For a fast-growing shade tree, look for a Raywood ash or a Fruitless mulberry. The Raywood ash grows more upright when young, eventually becoming a dense, round-headed tree. Its burgundy fall color is very attractive. Fruitless mulberries quickly make an umbrella of shade. The large leaves turn bright yellow in the fall and are easy to clean up, but the catkins can be messy in the spring.

Maples and sycamores make fine, large shade trees. October Glory maple is a beautiful, round-headed tree growing 40 feet tall. It has striking bright red to orange fall color. Summer Red™ red maple is a fast-growing shade tree, 35 ft. tall and 20 ft. wide, with orange-red-purple fall color. It forms a dense, broad tree providing welcome summer shade.

Our native Bigleaf maple, Acer macrophyllum, has huge maple leaves 6-12 inches across. It can grow up to 50 feet tall but is normally more like 30 feet. It likes to grow along streams but will also grow on drier sites. In the fall, it stands out in the forest with its bright yellow leaves.

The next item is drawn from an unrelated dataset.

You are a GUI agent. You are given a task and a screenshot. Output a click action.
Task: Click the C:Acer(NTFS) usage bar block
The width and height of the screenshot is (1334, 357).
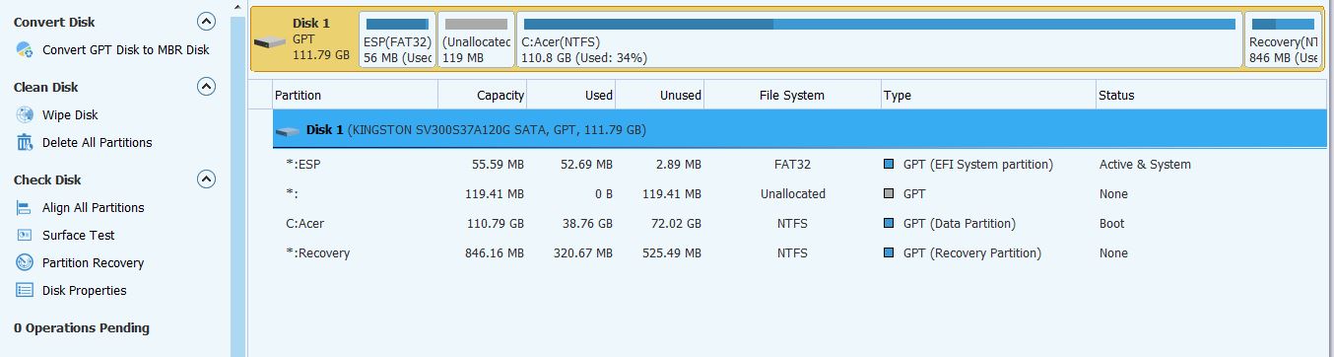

London Plane trees, or sycamores, grow 50 feet tall and 40 feet wide and have naturally shedding bark that makes a very attractive trunk. Their large, maple like leaves turn yellow in the fall. Bloodgood is a disease-resistant variety.

Pink Dawn Chitalpa is a smaller, deciduous tree that is fast-growing to 25 feet tall and wide. It has long, narrow, bright green leaves that form a background for the large clusters of trumpet-shaped pale lavender flowers that bloom all summer. Once established, it needs only occasional watering.

For a smaller tree with showy flowers, you might choose the popular red-leaved Krauter Vesuvius flowering plum. It grows 15-20 feet tall and wide with light pink single flowers in spring and purple-red leaves all summer. The double pink flowered Prunus blireana has beautiful spring blossoms. Its purple foliage turns greenish in the summer.

Flowering crabapples make fine smaller shade trees with their showy spring flowers, broad canopy and colorful fruits. Prairiefire flowering crabapple has dark purplish-red flowers and colorful fruit and grows to about 20 feet tall. They make fruit that is enjoyed by the birds but can be messy around the patio or walkways, so be sure to plant them where the fruit-drop will not be a problem.

Weeping willows grow 30 to 50 feet tall, with equal spread. Their weeping branches will reach down to the ground, if left unpruned, making a magical and shady gathering place underneath. They need lots of water and room to grow, but an old weeping willow is a friend long remembered.

For a cool, shady place to relax on hot summer days, “trees are the answer!”